John Cardillo, 38, spent more than a decade working as a police officer in the Bronx before leaving for the private sector. In that time, he said his encounters with sex offenders convinced him that evil does exist.
Seeing a void in the tools available to reliably identify sex offenders in these spheres, the Miami resident created a company five years ago to help Web sites like MySpace do just that. According to two state attorneys general, MySpace found 29,000 registered sex offenders among its 180-million profiles - four times more than the company had cited two months earlier.
Where Sentinel Tech Holding Corp. differs from name-and-age match systems is in its wealth of data and its verification technique. Cardillo's staff compares the Web site profiles of potential matches with the offender's biographical, criminal and geographic history, gleaned from various sources.
Some cases are clearly false matches, Cardillo said, but others warrant a closer look, so the person's profile is flagged and suspended. That person receives a notice and is provided Sentinel's 800-number to call if he believes a mistake was made.
If the person calls, Cardillo's staff asks questions about his background, like his address from a certain period or his former neighbor's name, to determine if he is the right person.
Most people are very cooperative and appreciative of Sentinel's intentions - except for those who turn out to be sex offenders, Cardillo said.

= = = =

Set problem -
Set down word for word everything in the article on checking MySpace profiles for sex offenders from "Some cases are" down to "mistake was made.".

Extracted entries -
= = = =

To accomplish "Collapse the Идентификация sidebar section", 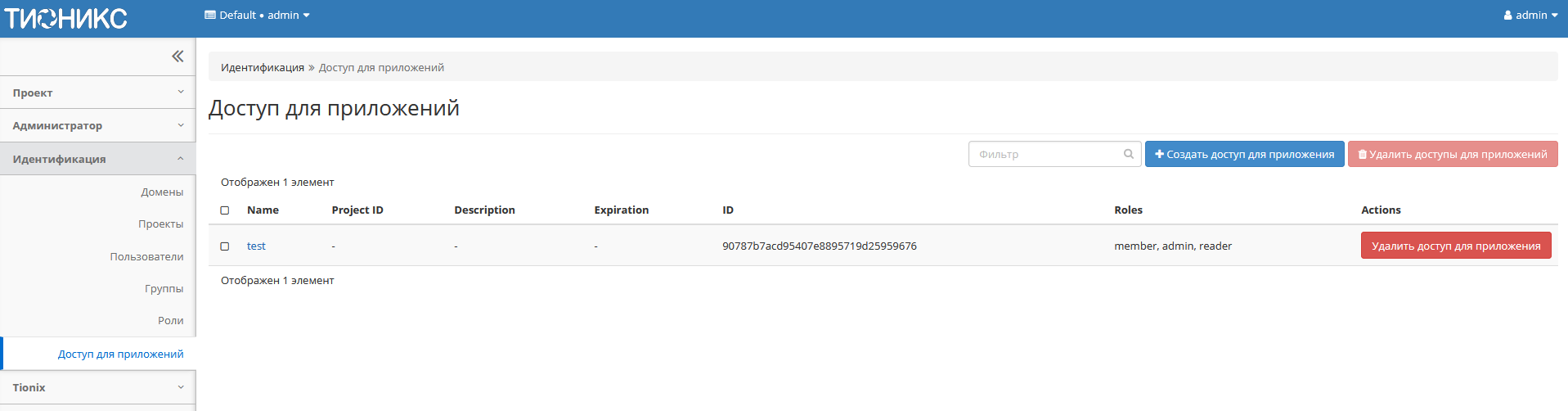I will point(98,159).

= = = =

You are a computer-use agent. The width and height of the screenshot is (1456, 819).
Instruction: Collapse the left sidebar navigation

= = = =

Output below -
Some cases are clearly false matches, Cardillo said, but others warrant a closer look, so the person's profile is flagged and suspended. That person receives a notice and is provided Sentinel's 800-number to call if he believes a mistake was made.